Short task 1:
Answer these questions about the Ulva ferry article:
(a) How many residents live on Ulva?
(b) How long does the ferry crossing from Mull take?
(c) Why has the privately-run ferry been withdrawn from public service?
Short task 2:
In the collection entries, rename "Loss Events" to "Risk Events" in the lines from the one containing "Open the Loss Events tab" through the end of the entries. Reproduce those lines with nothing else changed, and leave out the pictures.

Document extract:
Tucked in their Hebridean corner with just spectacular scenery and abundant wildlife for company, the tiny island of Ulva’s six residents are familiar with solitude, peace and quiet.

While for visitors, the five minutes crossing from Mull by ferry in a small boat steered by a ferryman who knows the waters like the back of his hand, is one of its many charms.

But now with summer at its peak and lockdown restrictions easing, the small band of Ulva islanders are going to be keeping their lonely existence for a little bit longer.

And any would-be visitors who had intentions of making the short trip from Mull by using its tiny ferry, will need to either stay away or find an alternative – perhaps much wetter – route to the island.

For those who do opt to sail, kayak but preferably not attempt to swim across the fast currents of the Sound of Ulva to make it to the island, there will be precious little to do other than take in the impressive scenery and stay away from the locals.

The privately-run ferry has been withdrawn from public service due to fears that two metres social distancing requirements will be impossible on the tiny vessel.

While concerns over cleaning and social distancing means the doors to the island’s small church, bothy and Sheila’s Cottage visitor centre will also be firmly closed.

(Collection entries)
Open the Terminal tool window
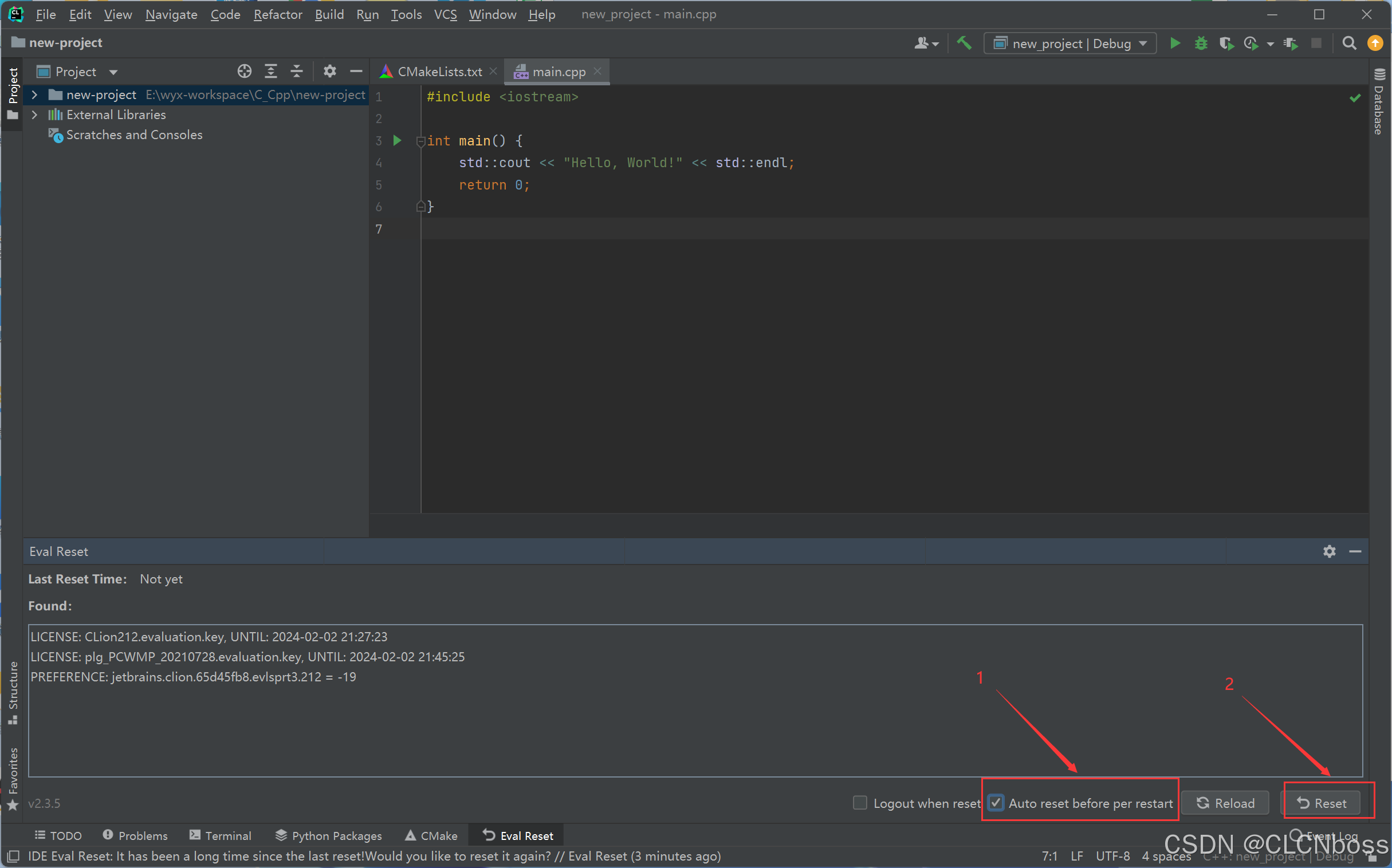The height and width of the screenshot is (868, 1392). click(221, 836)
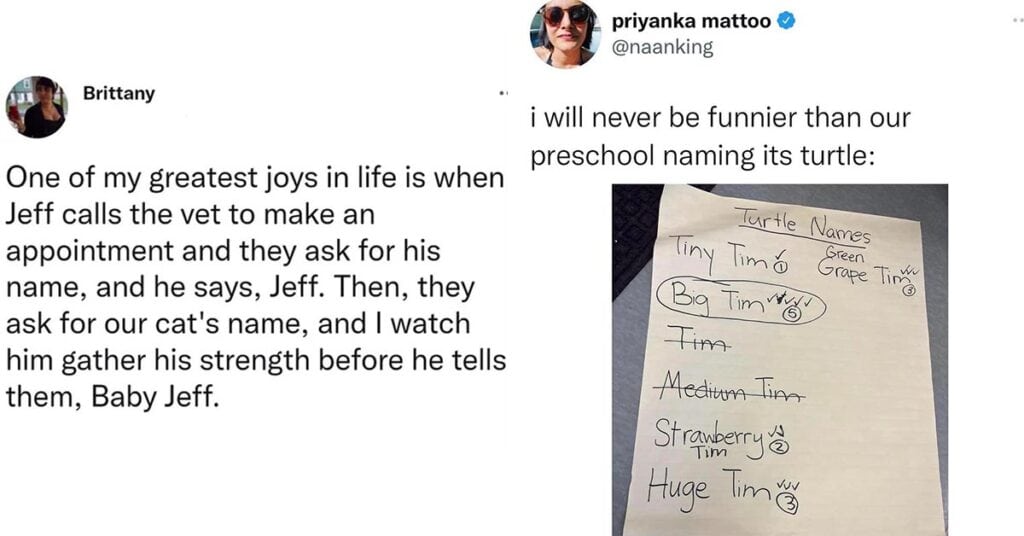This screenshot has height=536, width=1024.
Task: Click the circled 1 beside Tiny Tim
Action: (x=781, y=266)
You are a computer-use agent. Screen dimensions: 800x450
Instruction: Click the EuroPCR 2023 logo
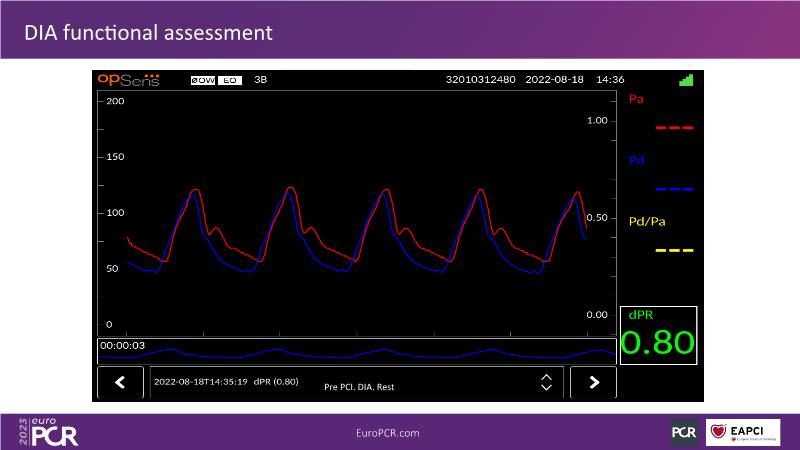point(48,431)
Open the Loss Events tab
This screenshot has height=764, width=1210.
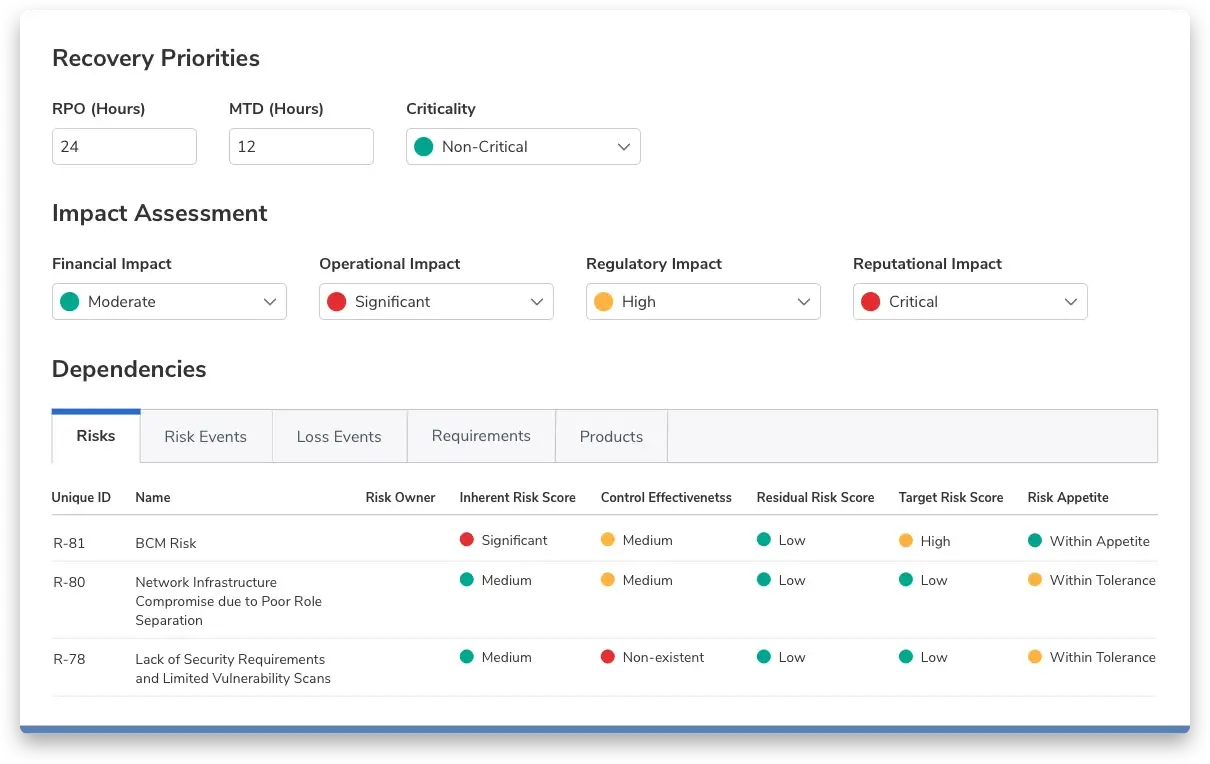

Solution 1:
(a) Six.
(b) Five minutes.
(c) There are fears that two-meter social distancing requirements will be impossible on the tiny vessel.

Solution 2:
Open the Risk Events tab
This screenshot has height=764, width=1210.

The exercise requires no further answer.